TwitterDataProcessor
The TwitterDataProcessor has the purpose to process Twitter-specific data and respective data dictionaries (i.e., user or tweet data dictionaries). This class is used inside the TwitterAPI class as a component class through composition.
This class can also be used to process previously collected data. It requires no authentication for the Twitter platform and, thus, can be used in isolation.
This class has a separated concern compared to the other package's classes, namely to process Twitter-related data.
Initialization
If you want to use this class for data processing or other package components, follow the steps below.
Import the TwitterDataProcessor class from the process module.
from pysna.process import TwitterDataProcessor
data_processor = TwitterDataProcessor()
and invoke a function:
tweet = "Savage Love 🎶 #SavageLoveRemix"
data_processor.clean_tweet(tweet)
Methods
extract_followers
Extract IDs, names, and screen names from a user's followers. This function takes in a Tweepy user object from the v1 API version and returns a dictionary containing the extracted information.
Function:
TwitterDataProcessor.extract_followers(user_object: tweepy.User)
This function will return a dictionary of the form
{"followers_ids": [],
"followers_names": [],
"followers_screen_names": []}
NOTE: This function needs a recently fetched Twitter user object from the API v1. Stored user objects (e.g., using the pickle module) that are to be analyzed later will lead to an error.
Source Code
def extract_followers(self, user_object: tweepy.User) -> Dict[str, str | int]:
"""Extract IDs, names, and screen names from a user's followers.
Args:
user_object (tweepy.User): Tweepy User Object.
Returns:
Dict[str, str | int]: Dictionary containing IDs, names, and screen names.
"""
info = {"followers_ids": list(), "followers_names": list(), "followers_screen_names": list()}
# extract follower IDs
info["followers_ids"] = user_object.follower_ids()

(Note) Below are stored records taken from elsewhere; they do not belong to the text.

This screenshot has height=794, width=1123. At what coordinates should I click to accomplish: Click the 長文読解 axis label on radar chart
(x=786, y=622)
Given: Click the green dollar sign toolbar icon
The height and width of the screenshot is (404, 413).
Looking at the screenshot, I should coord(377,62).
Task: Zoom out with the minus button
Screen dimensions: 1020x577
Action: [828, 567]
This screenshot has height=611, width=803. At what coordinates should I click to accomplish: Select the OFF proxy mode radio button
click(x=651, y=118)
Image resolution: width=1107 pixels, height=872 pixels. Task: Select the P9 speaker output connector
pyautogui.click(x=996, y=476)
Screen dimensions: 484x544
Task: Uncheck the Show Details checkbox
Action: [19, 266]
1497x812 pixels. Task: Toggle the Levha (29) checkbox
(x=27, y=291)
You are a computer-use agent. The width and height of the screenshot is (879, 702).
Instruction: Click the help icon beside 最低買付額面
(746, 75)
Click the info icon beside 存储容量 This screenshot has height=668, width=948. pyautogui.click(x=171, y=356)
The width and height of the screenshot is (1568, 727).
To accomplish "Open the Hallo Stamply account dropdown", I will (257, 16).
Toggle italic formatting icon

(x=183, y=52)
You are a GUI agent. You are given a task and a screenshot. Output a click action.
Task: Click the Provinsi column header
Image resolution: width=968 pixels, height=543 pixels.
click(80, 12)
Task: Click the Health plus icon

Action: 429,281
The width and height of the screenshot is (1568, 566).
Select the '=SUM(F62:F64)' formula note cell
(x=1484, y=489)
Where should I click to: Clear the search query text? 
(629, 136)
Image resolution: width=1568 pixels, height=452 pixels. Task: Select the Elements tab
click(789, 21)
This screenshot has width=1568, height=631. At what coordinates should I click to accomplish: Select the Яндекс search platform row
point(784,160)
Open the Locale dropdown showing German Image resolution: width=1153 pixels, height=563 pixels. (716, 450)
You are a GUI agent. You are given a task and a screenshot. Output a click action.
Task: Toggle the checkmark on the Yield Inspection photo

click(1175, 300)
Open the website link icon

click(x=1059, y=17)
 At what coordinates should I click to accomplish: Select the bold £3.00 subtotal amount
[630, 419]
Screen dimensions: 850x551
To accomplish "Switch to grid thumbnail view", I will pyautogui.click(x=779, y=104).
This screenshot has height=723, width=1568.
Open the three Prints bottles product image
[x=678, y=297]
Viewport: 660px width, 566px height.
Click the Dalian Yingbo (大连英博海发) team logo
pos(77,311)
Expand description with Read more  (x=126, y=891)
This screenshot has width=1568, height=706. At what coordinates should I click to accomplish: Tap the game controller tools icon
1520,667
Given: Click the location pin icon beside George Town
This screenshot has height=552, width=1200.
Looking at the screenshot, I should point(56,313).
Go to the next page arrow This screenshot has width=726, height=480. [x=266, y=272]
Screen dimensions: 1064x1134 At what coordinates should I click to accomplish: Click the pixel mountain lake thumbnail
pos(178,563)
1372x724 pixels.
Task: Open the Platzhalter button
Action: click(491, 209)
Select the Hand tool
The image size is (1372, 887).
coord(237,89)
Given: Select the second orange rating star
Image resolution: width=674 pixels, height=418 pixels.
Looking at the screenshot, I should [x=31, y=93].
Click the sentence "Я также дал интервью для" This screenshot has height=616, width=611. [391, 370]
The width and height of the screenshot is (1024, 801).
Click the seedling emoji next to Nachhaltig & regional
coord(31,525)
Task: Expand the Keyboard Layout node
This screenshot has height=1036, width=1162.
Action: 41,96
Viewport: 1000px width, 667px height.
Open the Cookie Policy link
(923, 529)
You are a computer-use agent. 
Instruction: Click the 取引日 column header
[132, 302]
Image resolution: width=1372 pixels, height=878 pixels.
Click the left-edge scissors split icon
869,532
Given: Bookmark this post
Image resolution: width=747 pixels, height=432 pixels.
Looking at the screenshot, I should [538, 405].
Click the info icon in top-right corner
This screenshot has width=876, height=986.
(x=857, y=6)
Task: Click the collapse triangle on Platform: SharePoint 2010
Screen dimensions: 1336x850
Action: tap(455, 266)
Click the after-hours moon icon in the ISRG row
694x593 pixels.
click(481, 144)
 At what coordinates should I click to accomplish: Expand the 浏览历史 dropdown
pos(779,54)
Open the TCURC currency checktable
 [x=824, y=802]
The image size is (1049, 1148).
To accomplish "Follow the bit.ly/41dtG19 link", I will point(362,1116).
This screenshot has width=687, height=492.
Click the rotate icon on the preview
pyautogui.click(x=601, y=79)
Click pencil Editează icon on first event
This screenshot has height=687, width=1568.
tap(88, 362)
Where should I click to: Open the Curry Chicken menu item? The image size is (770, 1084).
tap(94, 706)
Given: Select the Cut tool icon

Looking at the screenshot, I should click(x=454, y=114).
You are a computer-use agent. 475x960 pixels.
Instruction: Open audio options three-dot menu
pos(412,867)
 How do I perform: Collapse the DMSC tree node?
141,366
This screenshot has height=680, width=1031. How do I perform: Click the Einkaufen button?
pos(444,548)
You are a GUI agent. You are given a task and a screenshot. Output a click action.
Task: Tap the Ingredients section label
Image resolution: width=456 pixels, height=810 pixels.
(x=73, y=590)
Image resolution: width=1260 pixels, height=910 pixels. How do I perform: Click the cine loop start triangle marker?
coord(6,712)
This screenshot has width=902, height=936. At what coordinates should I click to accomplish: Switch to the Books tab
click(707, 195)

# extract names and screen names
for follower in user_object.followers():
info["followers_names"].append(follower.name)
info["followers_screen_names"].append(follower.screen_name)
return info
extract_followees
Extract IDs, names, and screen names from a user's followees (i.e., their follows). This function takes in a Tweepy user object from the v1 API version and returns a dictionary containing the extracted information.
Function:
TwitterDataProcessor.extract_followees(user_object: tweepy.User)
This function will return a dictionary of the form
{"followees_ids": [],
"followees_names": [],
"followees_screen_names": []}
NOTE: This function needs a recently fetched Twitter user object from the API v1. Stored user objects (e.g., using the pickle module) that are to be analyzed later will lead to an error.
Source Code
def extract_followees(self, user_object: tweepy.User) -> Dict[str, str | int]:
"""Extract IDs, names, and screen names from a user's followees.
Args:
user_object (tweepy.User): Tweepy User Object.
Returns:
Dict[str, str | int]: Dictionary containing IDs, names, and screen names.
"""
info = {"followees_ids": list(), "followees_names": list(), "followees_screen_names": list()}
# extract IDs, names and screen names
for followee in user_object.friends():
info["followees_ids"].append(followee.id)
info["followees_names"].append(followee.name)
info["followees_screen_names"].append(followee.screen_name)
return info
clean_tweet
Utility function to clean tweet text by removing links, special characters using simple regex statements. It takes in the raw text of a tweet.
Function:
TwitterDataProcessor.clean_tweet(tweet: str)
This function is used before the detect_tweet_sentiment function. Thus, the tweet is cleaned first and then its sentiment is determined. Both functions are used in combination within the TwitterAPI class.
Source Code
def clean_tweet(self, tweet: str) -> str:
"""Utility function to clean tweet text by removing links, special characters using simple regex statements.
Args:
tweet (str): Raw text of the Tweet.
Returns:
str: Cleaned Tweet
"""
return " ".join(re.sub(r"(@[A-Za-z0-9]+)|([^0-9A-Za-z \t])|(\w+:\/\/\S+)", " ", tweet).split())
detect_tweet_sentiment
Utility function to classify sentiment of passed tweet using vader sentiment analyzer. English Tweets only. The function takes in the text of a tweet (cleaned from special characters, linkes, emojis, etc.) and will return the tweet sentiment as well as the polarity scores.
Function:
TwitterDataProcessor.detect_tweet_sentiment(tweet: str)
For sentiment detection, the Vader sentiment analyzer is used as this one turned out to be more accurate for tweets compared to NLTK sentiment analyzers.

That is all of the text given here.